Soy Braised Spare Ribs
Photo by: Sabrina Baksh/derrickriches.com

What you’ll need:

-Pork spare ribs-cut into individual ribs before marinating, see below for instructions.
-Black bean paste OR Hoisin Sauce (see above for details)
-Soy sauce
-Worcestershire sauce
-Fish sauce-a savory sauce made of fermented fish, it’s subtle, smoky, and delicious in sauces
-Mirin-a Japanese cooking wine
-Brown Sugar
-Green onions
-Garlic
-Honey
-Rice wine vinegar
-A pot large enough to braise the ribs

Prepping-Removing Membrane

Rib Membrane Removal

Blot the back of the ribs dry with paper towel. The butter knife is probably the easiest tool for this job. Use it to separate the end of the membrane away from the bone as shown above.

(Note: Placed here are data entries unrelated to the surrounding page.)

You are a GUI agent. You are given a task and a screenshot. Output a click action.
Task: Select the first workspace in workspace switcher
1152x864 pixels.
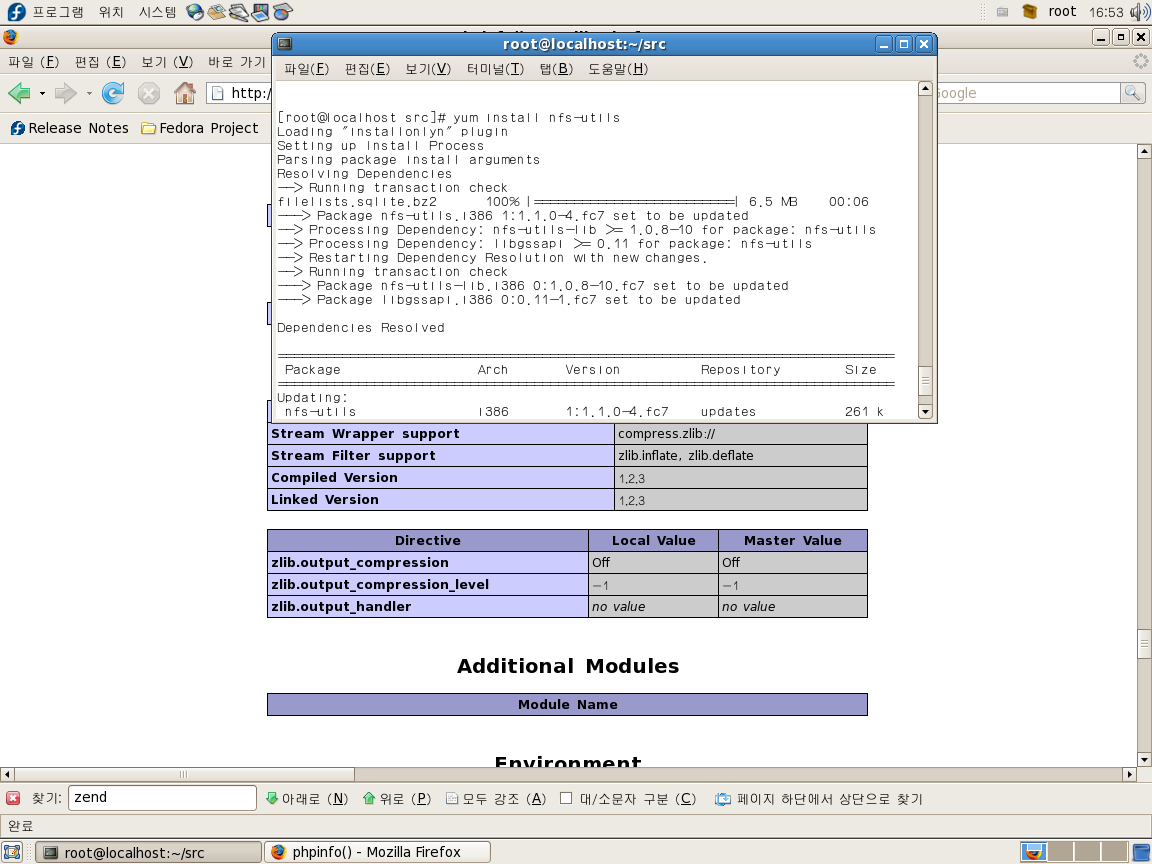tap(1033, 852)
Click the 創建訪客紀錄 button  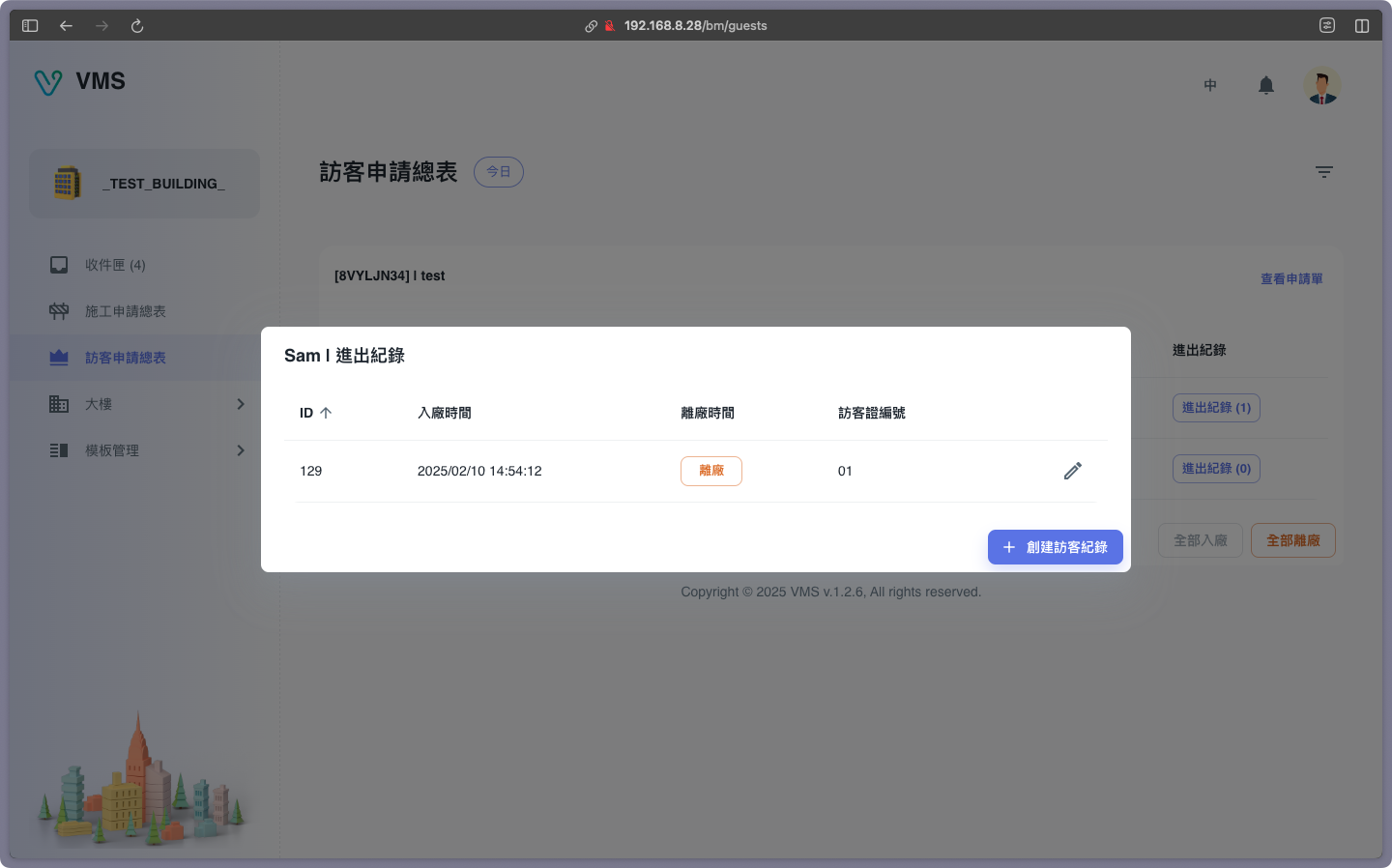(1055, 547)
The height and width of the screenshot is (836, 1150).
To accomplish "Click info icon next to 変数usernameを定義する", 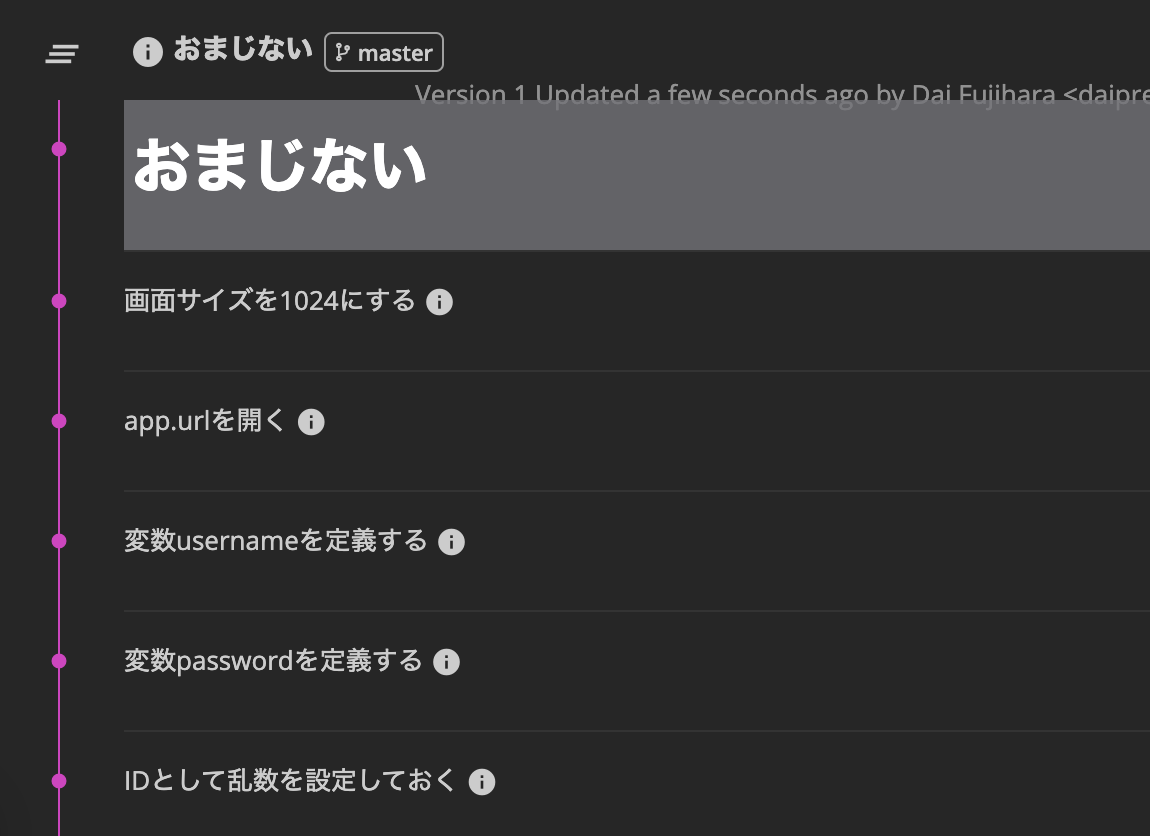I will point(452,542).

Have an extra paper towel piece ready, to help you grab ahold of the loosed piece of membrane.

Now, gently pull away the membrane from the bone section. Don’t worry if it breaks, just keep going and get to the rest as it comes. It take a few tries to get that hang of removing the membrane from pork ribs. After you have completed this task, cut rack into individual pork ribs, and follow the directions on the recipe.

Soy Braised Spare Ribs

Serving:

Serve these soy braised spare ribs with rice, a side salad, or steamed vegetables. You can also serve them as an appetizer.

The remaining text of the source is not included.